今年落成した新劇場については毎日をはじめとする各紙及びテレビの「若い広場」などの番組で紹介され、8月から9月にかけて広く話題になった。また、『ユリイカ』に連載中の断章の中でも5年間皆勤の大岡信氏が4ページを費やして利賀山房について丁寧に紹介している。
この利賀山房公演の最終列車に乗り遅れないようにという鈴木氏の配慮からか、私も鈴木氏司会の「建築と劇空間」についてのシンポジウムに磯崎新、篠山紀信氏と共に参加することになった。急用のために、第1日目に間に合わず、早稲小(早稲田小劇場)の建物の後を継いだ銅鑼魔館の仕立てた貸し切りバスで出発したのはよいが、あいにくの集中豪雨で予定のコースに道路陥没が起こり、コースを変更したため道に迷い利賀村に着いたのは、都内早稲田の地を出てから約18時間後であった。ジェット機ならパリかロンドンに着く時間であった。全世界の大都市で人間が同じようなことをしている今日、或いは利賀村へ行った方が、違った世界に行ったと実感をこめて言えるかも知れない。だからと言って、利賀村が秘境にあるという50年前の極り文句を繰り返そうというのではない。違った世界は物理的にあるのではなく、集まった人間が作るという意味で言っているのである。違った世界が成立するのは、その空間を埋めている人間が、すでに幾分か変身しているからである。敢えて言えば、そうした変身に対する許容量の大きさが劇場空間の魅力であると言えるだろう。

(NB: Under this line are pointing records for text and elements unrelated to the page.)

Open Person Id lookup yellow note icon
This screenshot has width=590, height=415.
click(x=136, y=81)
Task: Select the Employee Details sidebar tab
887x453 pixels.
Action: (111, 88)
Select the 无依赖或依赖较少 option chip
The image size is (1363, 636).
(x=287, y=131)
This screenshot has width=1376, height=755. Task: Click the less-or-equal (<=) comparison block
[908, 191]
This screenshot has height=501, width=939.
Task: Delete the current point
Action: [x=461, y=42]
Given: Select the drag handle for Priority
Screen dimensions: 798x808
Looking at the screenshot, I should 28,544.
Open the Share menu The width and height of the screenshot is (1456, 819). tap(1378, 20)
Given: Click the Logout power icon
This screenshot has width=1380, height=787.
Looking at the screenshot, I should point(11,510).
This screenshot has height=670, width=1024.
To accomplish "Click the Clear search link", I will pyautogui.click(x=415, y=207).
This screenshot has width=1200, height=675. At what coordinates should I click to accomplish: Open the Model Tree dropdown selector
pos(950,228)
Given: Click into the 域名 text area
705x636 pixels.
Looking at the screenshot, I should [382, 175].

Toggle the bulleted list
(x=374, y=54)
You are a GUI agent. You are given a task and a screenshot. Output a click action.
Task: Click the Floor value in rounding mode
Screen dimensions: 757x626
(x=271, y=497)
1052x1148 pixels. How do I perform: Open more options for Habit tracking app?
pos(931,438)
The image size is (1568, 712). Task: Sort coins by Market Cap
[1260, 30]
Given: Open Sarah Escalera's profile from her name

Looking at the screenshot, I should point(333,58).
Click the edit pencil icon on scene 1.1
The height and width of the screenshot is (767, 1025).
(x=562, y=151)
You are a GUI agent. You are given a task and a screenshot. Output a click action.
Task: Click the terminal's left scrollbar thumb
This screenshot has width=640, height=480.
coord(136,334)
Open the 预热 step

演じられた演目の中で第1日目の利賀村の人達の獅子舞い、観世栄夫の能は見逃したが、第2日目の野村万之丞の、特に「三番叟」はふつうあまり接する機会が無いだけに、どちらかといえば能舞台に近い利賀山房の舞台では造型的な迫力に満ちたものであった。「劇的なるものをめぐってⅡ」「トロイアの女」はこれまで見逃していた私には大変有難い舞台であった。1月ニューヨーク大学とブルックリンの演劇大学で、鈴木・白石(加代子)の演技の型についての講演と演技をじっくり見る機会があったので、意識の深層の神話空間まで掘り起こして身体造型を試みる鈴木演技理論の肉づけをまのあたりに見る思いで改めて瞠目した。
都市の劇場に馴れた人にとって、この演劇空間に参入するためにはかなりの快適さを犠牲にしてかからなければならない。東京からだと、ふつうは7時間、下手すると私達のように、18時間という道程は、空間的移動に要する時間が大幅に短縮されている今日、殆ど巡札の所要時間に近いといえるかも知れない。巡礼といっても演劇インテリの総本山詣でという皮相な意味においてではなく、日常生活の時間からわが身を解き放つという意昧においてである。つっかけで行けるような縁日的劇場は別として、一般に都会の劇場に赴くという行為には、こうした遮断の時空が欠けているから、日常生活の「快適」基準が容易に劇場の中に持ち込まれてしまう。
利賀山房は、そうした安易で快適といった基準を断ち切ってしまう。この公演のために全国から「蝟集」する5,000人の観客もこうした空間の成立に大いに与ってカがある。まず上演の度ごとに、高齢者層の多い招待客への多少の配慮はあるが、客は、雨の時には傘をさして長蛇の列のどこかに並ばねばならない。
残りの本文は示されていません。